Bone Tomahawk

****

Reviewed by: Owen Van Spall

Bone Tomahawk
"Brutally effective in what it does overall, which is fuse western and horror tropes to create a slow-burning, visceral experience that, although not flawless, should ensure fans of both genres are satisfied."

Bone Tomahawk. Even the name sounds brutal to speak, and read. Brutality is exactly what director S Craig Mahler’s film, which he also wrote, delivers. It is also brutally effective in what it does overall, which is fuse western and horror tropes to create a slow-burning, visceral experience that, although not flawless, should ensure fans of both genres are satisfied.

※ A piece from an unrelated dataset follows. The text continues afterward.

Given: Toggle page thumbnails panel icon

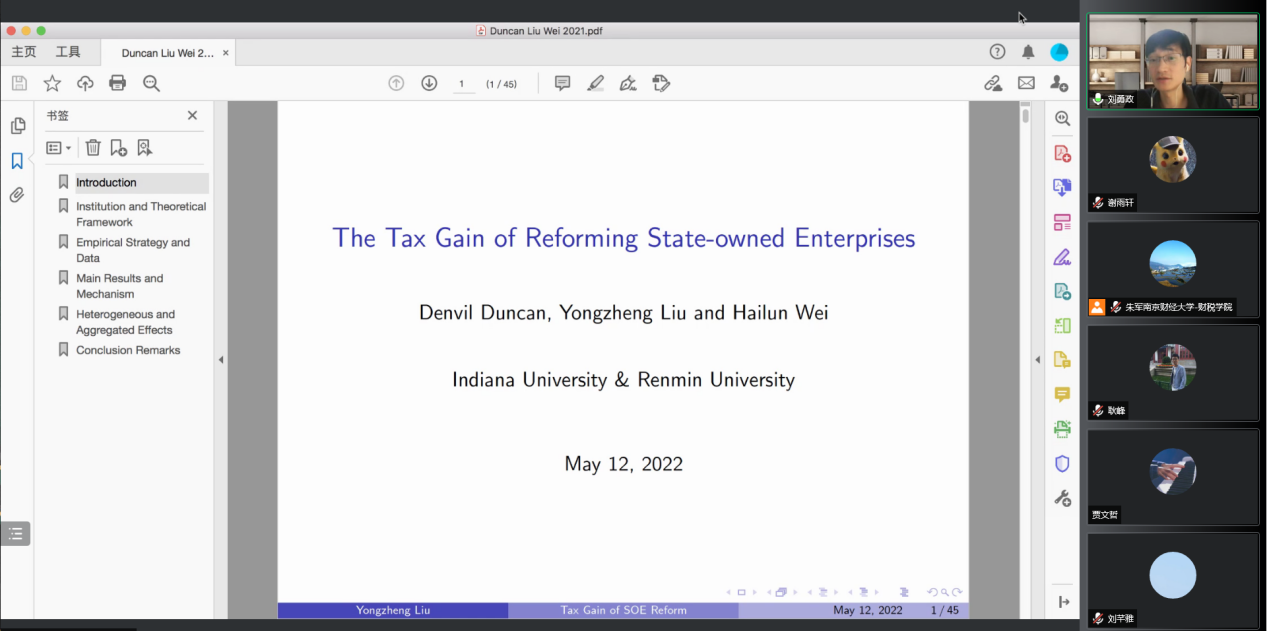Looking at the screenshot, I should [x=17, y=126].
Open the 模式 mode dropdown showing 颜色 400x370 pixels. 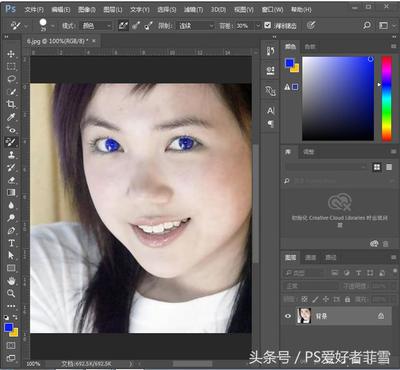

The setting is a classic, isolated frontier town, Bright Hope, sometime in the mid 1800s. Late one night, convalescing local businessman Arthur O’Dwyer’s (Patrick Wilson) life is turned upside down when his wife, the town's backup doctor (Lili Simmons), is kidnapped while treating a patient in the jail. Clued in by an Indian resident that a strange, lost tribe of troglodytes might be responsible, given the strange, bone-decorated arrows and axes left behind, the grizzled and stoic Sheriff Hunt (Kurt Russell) rounds up a disparate vigilante posse to go in pursuit, featuring his eccentric Deputy Chicory (Richard Jenkins), local gunslinger and charmer Brooder (Matthew Fox), and the crippled O’Dwyer. They set off quickly to pick up the trail, facing a hard five-day ride, but their rescue soon terms into a nightmare blend that is one part The Searchers and a little bit The Hills Have Eyes. In case the gritty title didn’t clue you in, things do eventually get very bloody and many a bone is broken.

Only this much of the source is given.